Warum sollte ich denn so etwas tun? Dafür gibt es doch gar keinen Grund.
– Stimmt. Eigentlich gibt es dafür keinen Grund.
Es ist einen Moment sehr still. Sie geht weiter langsam durch den Raum, nimmt hier und dort ein Buch in die Hand und blättert darin. Ihr fällt auf, dass Katharina noch immer den Zettel in der Hand hält und darauf starrt, als wäre das Geschriebene schwer zu entziffern. Sie fragt aber nicht weiter nach, es ist ihr unangenehm, schließlich ist sie gut mit Katharina befreundet, und sie möchte nicht, dass es gleich zu Beginn ihres Aufenthaltes eine Missstimmung gibt.
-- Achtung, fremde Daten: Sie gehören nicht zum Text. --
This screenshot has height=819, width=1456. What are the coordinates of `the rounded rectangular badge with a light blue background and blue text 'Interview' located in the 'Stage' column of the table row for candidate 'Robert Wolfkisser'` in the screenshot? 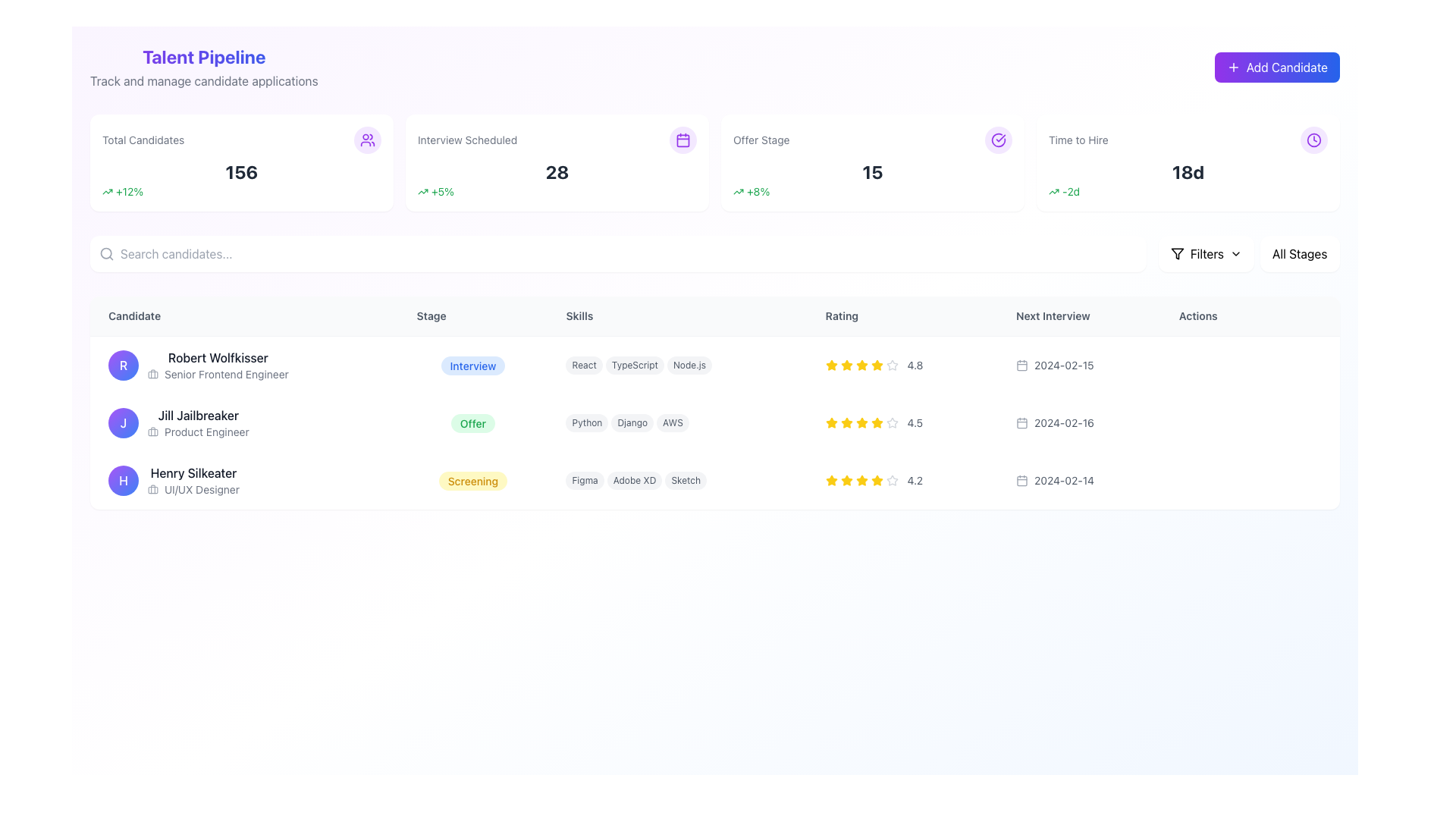 It's located at (472, 366).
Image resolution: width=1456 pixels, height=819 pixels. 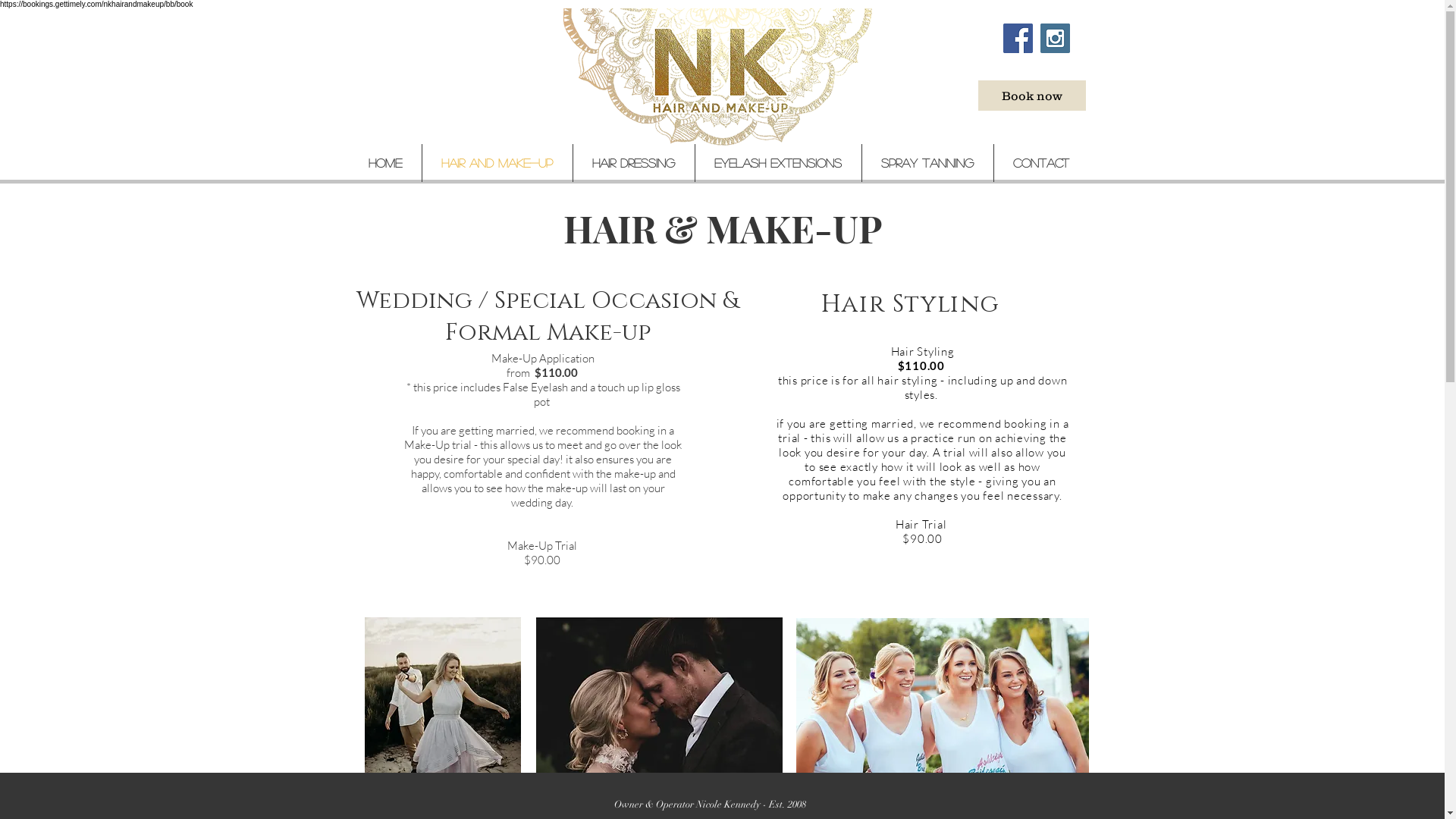 What do you see at coordinates (777, 163) in the screenshot?
I see `'Eyelash Extensions'` at bounding box center [777, 163].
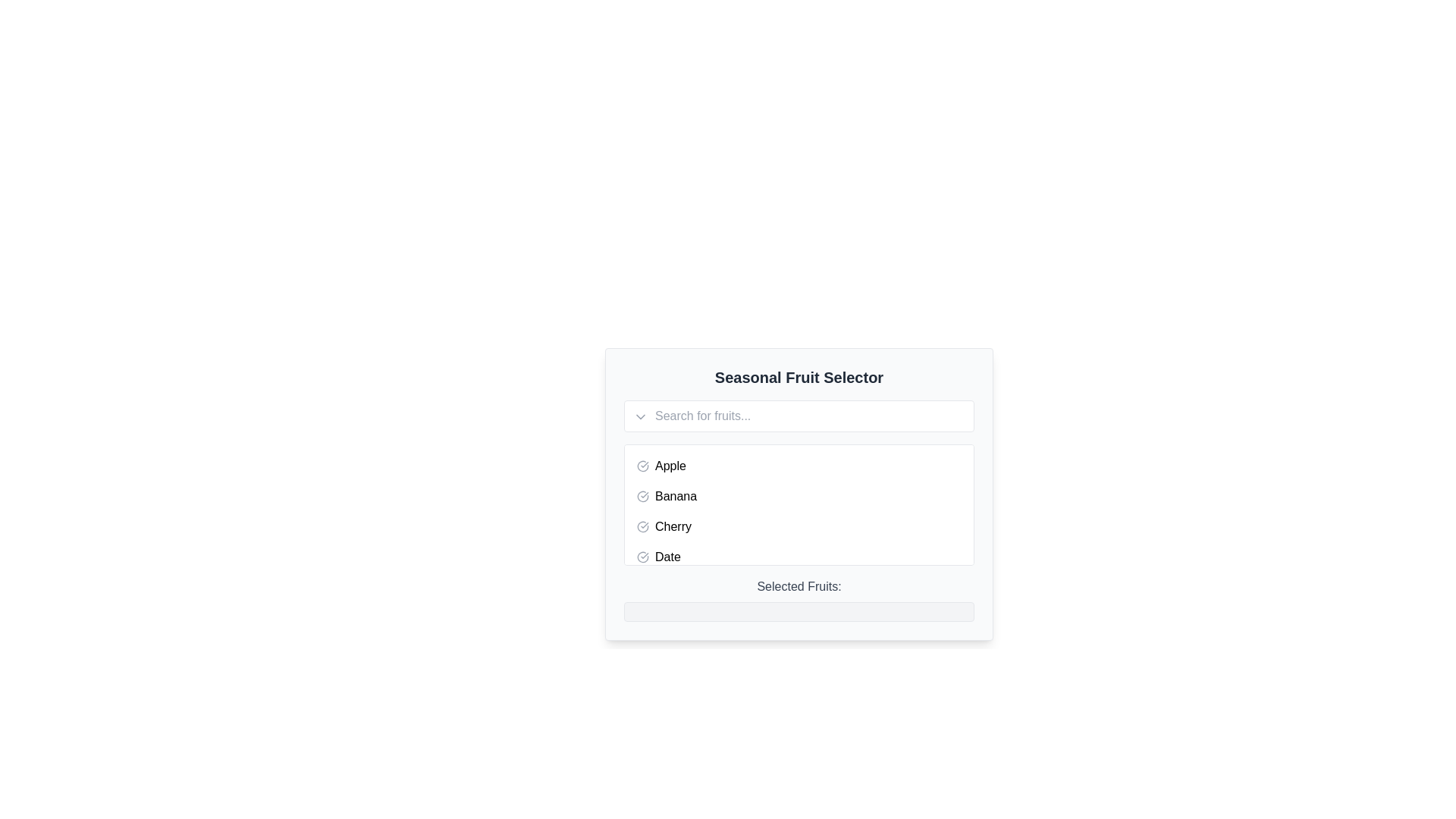  I want to click on on the fourth selectable item in the list under the 'Seasonal Fruit Selector' search box, so click(799, 557).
Deshalb geht sie länger durch den Raum als sie eigentlich vorhatte, sie kann sich aber nicht richtig konzentrieren, so dass sie die Buchtitel kaum zur Kenntnis nimmt und in jedem Buch nur ein paar Zeilen liest. Kaum gelesen, verschwinden diese Zeilen aber sofort wieder aus ihrem Gedächtnis, denn dieses Gedächtnis hat momentan vor allem mit einem einzigen Text zu tun: Wer ist diese Schwimmerin …?
Schließlich hält sie es nicht mehr aus und geht zu Katharina zurück, die noch immer auf den Zettel schaut.
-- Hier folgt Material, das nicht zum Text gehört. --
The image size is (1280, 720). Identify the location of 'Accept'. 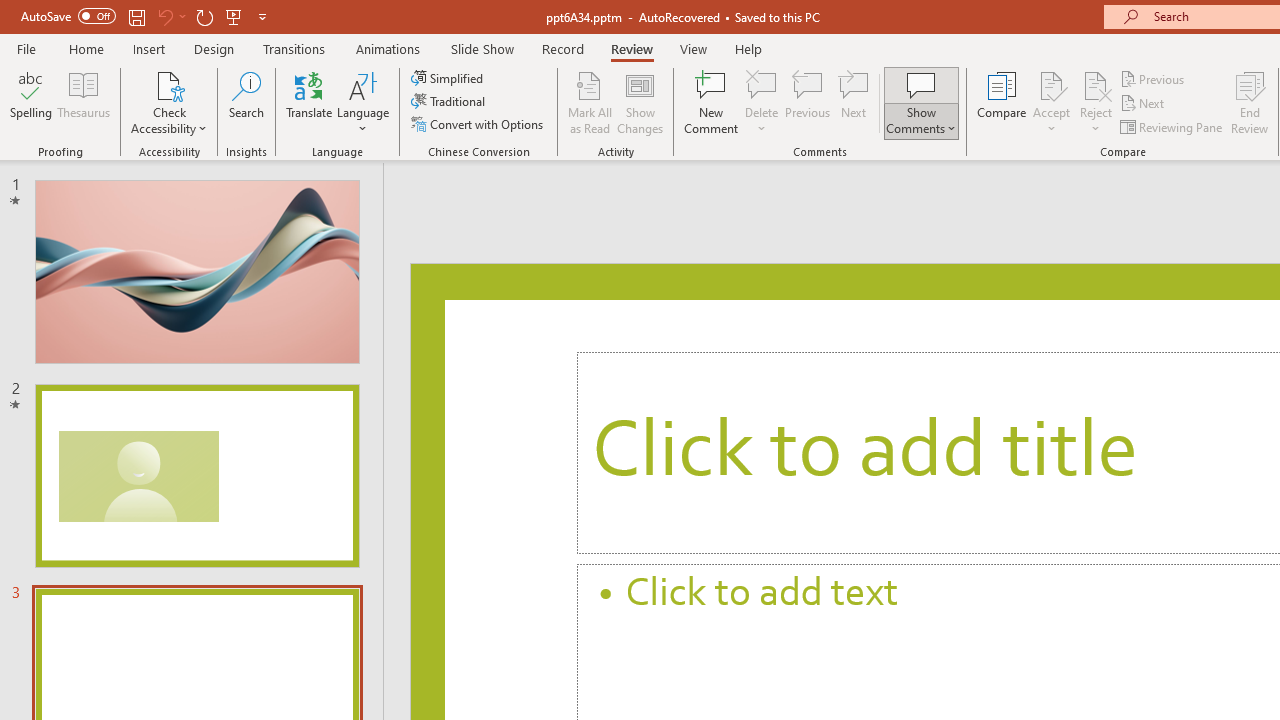
(1050, 103).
– Na sag schon, was ist mit dem Text? Erkennst Du die Handschrift? Oder fällt Dir sonst etwas Besonderes auf?
Katharina reagiert einen Moment nicht, dann sagt sie leise:
– Mir fällt auf, dass der Schreiber anscheinend nicht an einen Adressaten denkt. Schließlich hätte er doch auch
schreiben können Wer sind Sie, schöne Schwimmerin? Oder Wer bist Du, schöne Schwimmerin? Stattdessen schreibt er Wer ist diese Schwimmerin? , als schriebe er das alles nur in etwas nachdenklicher Manier in ein Notizbuch oder ein Tagebuch. Wenn er das alles aber nur für sich selbst notiert, warum behält er seine Zettel nicht für sich? Ich verstehe das nicht.
– Ach, Katharina, was redest Du da? Wer sind Sie, schöne Schwimmerin? … – wer schreibt denn so etwas? So etwas schreiben doch nur peinliche Figuren, die sich mit Schmeicheleien aufspielen. Mein Verehrer will mir aber nicht schmeicheln, mein Verehrer ist sachlich und hält nur ganz nüchtern fest, was er beobachtet hat. So einfach ist das.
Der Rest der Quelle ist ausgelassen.